▸ **PASSAGE TO READ**

= = = = = = =

The December 1892 issue of the Strand magazine contained the first appearance of the Sherlock Holmes story “The Adventure of Silver Blaze”. The same issue also contained the following advertisement for gas lamps, which were then facing competition from a new technology – the electric light bulb.
The advertisers had a point. Even by 1900, eight years after this advertisement was placed, electricity was still 25 times more expensive per unit of energy than gas, but only 7 times more efficient, so electric lighting remained the preserve of luxury homes and commercial premises. But by 1930 electricity was only 5 times more expensive than gas and 10 times more efficient. A huge switch to electric lighting was underway, which would displace gas almost completely by the middle years of the twentieth century.
This transition from gas to electricity marked one stage in the increasing availability of artificial light over the last few hundred years which has transformed the way we live. Some now classic research by Fouquet and Pearson first published in 2007 showed how changes in technologies have always been accompanied by increasing use of light (measured in lumen-hours), with consumption of lighting increasing by a factor of over 100,000 in the past 300 years.
Chart: The consumption of light in the United Kingdom increased over 100,000 fold between 1700 and 2000 …
Fouquet and Pearson 2007
However, there appears to have been a plateau towards the last quarter of the 20th century, with a tick up at the end. This raises the important question of whether demand for lighting is saturating, or whether there is still room for growth in the demand for lighting services. If demand for lighting services is saturating then producing the same service with much less electricity may lead to substantial savings in emissions from electricity generation. However if demand has not yet saturated, increases in efficiency through the wider deployment of new technologies, especially LEDs, could lead to lower than expected savings, as increased efficiency reduces price per lumen and so increases demand, a rebound effect.
As a first step in looking at this, I’ve taken the data from the analysis and plotted it on a log scale. This shows clearly how consumption has increased as population and incomes (measured by per capita GDP) have risen and prices have fallen. The central role played by efficiency is indicated by the dashed line, which shows the number of kWh needed to produce a unit of light (1/efficiency). Comparing this with the solid blue price line showing price indicates that the 100 fold fall in price per unit of light in the 20th century was due to increased efficiency, mainly as electricity replaced gas. Yet demand rose strongly over the period, increasing more than 100 fold. This challenges the view that increases in efficiency translate into reductions in demand, and thus emissions.
Chart: Per capita consumption rose as incomes rose and prices fell, with efficiency increases being the major contributor to price falls …
Source: Data is taken from Fouquet and Pearson 2007 and Fouquet 2013
There seem to be at least three good reasons for suggesting that demand for lighting services will continue to grow strongly in the coming decades. First, interior light levels are still well below the intensity of daylight, by as much as one or two orders of magnitude. There is no immediately apparent reason why people should have an intrinsic preference for lower light levels than found naturally, at least for much of the time, and especially in winter.

= = = = = = =

▸ **GIVEN MATERIAL**
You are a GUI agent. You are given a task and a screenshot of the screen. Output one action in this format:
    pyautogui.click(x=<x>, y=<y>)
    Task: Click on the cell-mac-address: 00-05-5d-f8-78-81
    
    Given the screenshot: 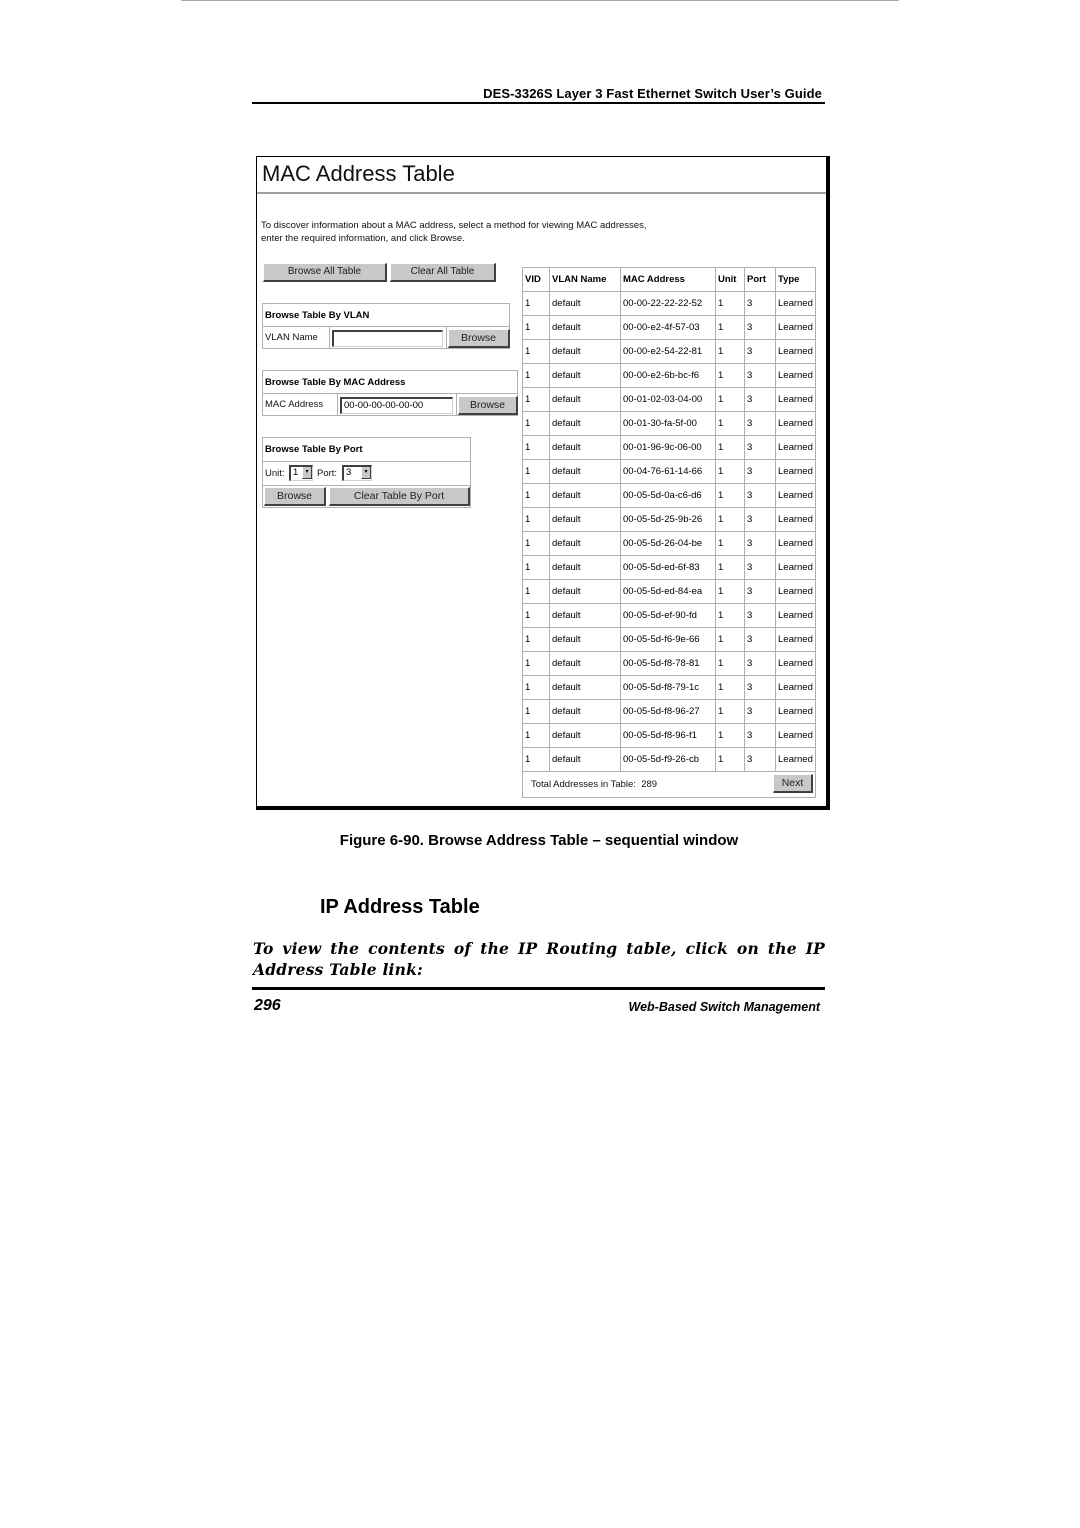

= = = = = = =

▸ **USING THE INFORMATION**
1. Copy the article on artificial lighting word for word, starting at the words "The December 1892" and ending after "electric light bulb.".
2. In the article on artificial lighting, by what factor did consumption of lighting increase over the past 300 years?
3. Please write the next part of the article on artificial lighting, picking up right after its last sentence.

▸ **ANSWERS GIVEN**
1.
The December 1892 issue of the Strand magazine contained the first appearance of the Sherlock Holmes story “The Adventure of Silver Blaze”. The same issue also contained the following advertisement for gas lamps, which were then facing competition from a new technology – the electric light bulb.

2. By a factor of over 100,000.

3.
Second, every major technological shift has caused an increase in the consumption of lighting services in the past. LED lighting now appears, together with other technologies, to be introducing such a major technological shift. There will surely be significant progress in the coming decades, with costs falling and the quality of the light improving. If the historical pattern is followed this will lead to an increase in demand.
Third, incomes will continue to rise, which is also likely to lead to an increase in demand.
Working in the other direction, in many existing buildings there may be many instances in which people simply replace older halogen bulbs with LEDs generating a similar amount of light, simply because that is what’s available. This generates a large efficiency saving.
In their more recent research Fouquet and Pearson have estimated both price and income elasticity of lighting demand over time. They have found that both income and price elasticities have fallen below the very high levels found in the late nineteenth and early twentieth centuries. But they are still materially different from zero. Demand for lighting services can be expected to grow even in a mature market such as the United Kingdom over the next half century, given expected increases in income and reductions in the price of lighting services. Estimates indicate that despite increases in average efficiency of lighting of 2% p.a. electricity use for lighting could still increase by more than a third in the coming decades. Even if elasticities do fall somewhat over time, with greater demand saturation than yet evident, and other cost increases somewhat offset price falls due to efficiency there will be major limitations to the ability of lighting efficiency to produce very marked percentage reductions in emissions relative to current levels.
Chart: Both income and price elasticities for lighting demand have varied greatly over time, and remain significantly different from zero…
Source: Fouquet and Pearson 2012. One of the authors has since refined these estimates (Fouquet 2013) but this does not greatly affect the general pattern or current values.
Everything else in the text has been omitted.